Cheng got into the sector by linking up in 2012 with a group of bankers and financiers who wanted to do more than simply making loans to projects and putting money to work. They took time to learn the business from the ground up, working with developers to understand the fundamentals of build-own-operate projects, and then bought a company which manages renewable power stations to know exactly what is expected of these assets.  

“Now, we probably look at about 200 opportunities a year, with a less than 5 per cent conversion rate,” Cheng says. “We have to make sure each one is viable and bankable for investors. Some need more time to work, especially if government regulations are changing.” 

That, he notes, can be a major factor, along with foreign currency risks and scalability — a very small project may not justify the effort required. 

“Investors will own the asset, and they want long-term, sustainable returns if they commit funding,” Cheng says. “Our job is to make sure each project is managed and operated properly.
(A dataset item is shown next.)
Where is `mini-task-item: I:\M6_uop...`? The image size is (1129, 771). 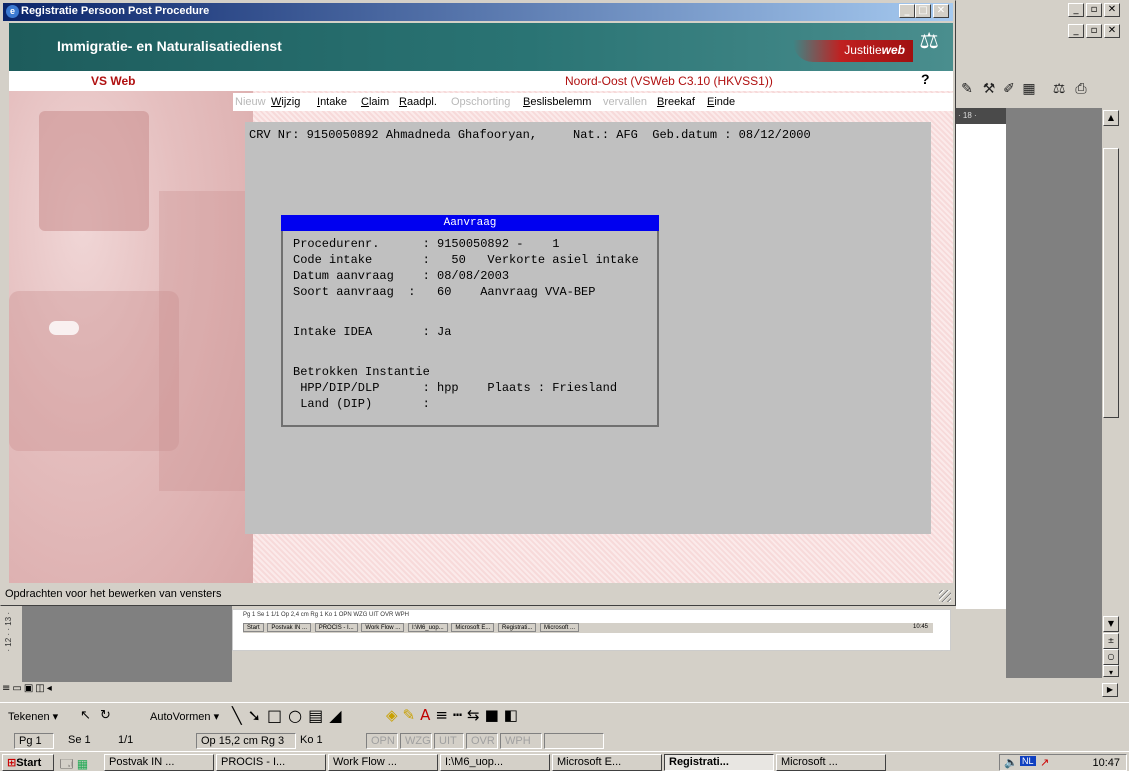 mini-task-item: I:\M6_uop... is located at coordinates (428, 628).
The technology will improve, but we want the systems to last for at least 30 years.”

Before getting into this field, Cheng had a successful career in accountancy and investment banking, after initially wanting to be a physicist. His grandfather founded the Swindon Book Company in Tsim Sha Tsui, and his mother worked in the business while his father flew planes for China Airlines.  

The family stressed the importance of education, and after primary school at LaSalle and a year at Diocesan Boys’ School, Cheng went to boarding school in England. 
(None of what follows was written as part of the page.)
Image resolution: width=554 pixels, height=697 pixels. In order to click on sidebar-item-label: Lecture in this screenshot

“My parents were very focused on academic achievements; after school it was straight to tutorials and then homework,” he says. “At 13, I wanted to be a little more independent and Uppingham School was a revelation. I was one of the few Hong Kong Chinese there and really enjoyed the boarding environment and all the different sports.”  

Showing a talent for science and maths, he went on to take a physics degree at St Andrews University in Scotland and, before graduating in 1977, was keen to continue in academia, but opted instead to be trained as an accountant with Coopers & Lybrand in London.

“The first year was difficult as I came from a non-accounting background, but I had an innate curiosity about how businesses operate.” 

In the early 1980s, he was transferred to the firm’s audit division in Hong Kong and, in due course, joined merchant bank NM Rothschild for nine years to do corporate finance deals. However, when a few friends in the banking fraternity decided to set up a venture capital fund investing in different technologies, the chance was too good to miss.

Things went well there for a couple of years, and when the fund was bought out, Cheng took an 18-month course at Insead before joining investment bank BZW as head of M&A in Asia. He focused on TMT (telecommunications, media and technology), and subsequently at Barclays Capital, oversaw lending and financing for infrastructure projects around the region.

“It was very intense, but I enjoyed the adrenalin, the human interest, and understanding how to structure a transaction.”

Later, with AIG Investment Corp, he worked for the first US$1 billion private equity fund investing in power, telecom and toll road projects across Asia. And then, seven years in Bangkok with an Asian Development Bank-linked fund led back to Hong Kong and the precursor of his present firm.

“There is still a lot of excitement in Asia, and my team is very committed,” Cheng says. “I want to be involved and able to contribute.”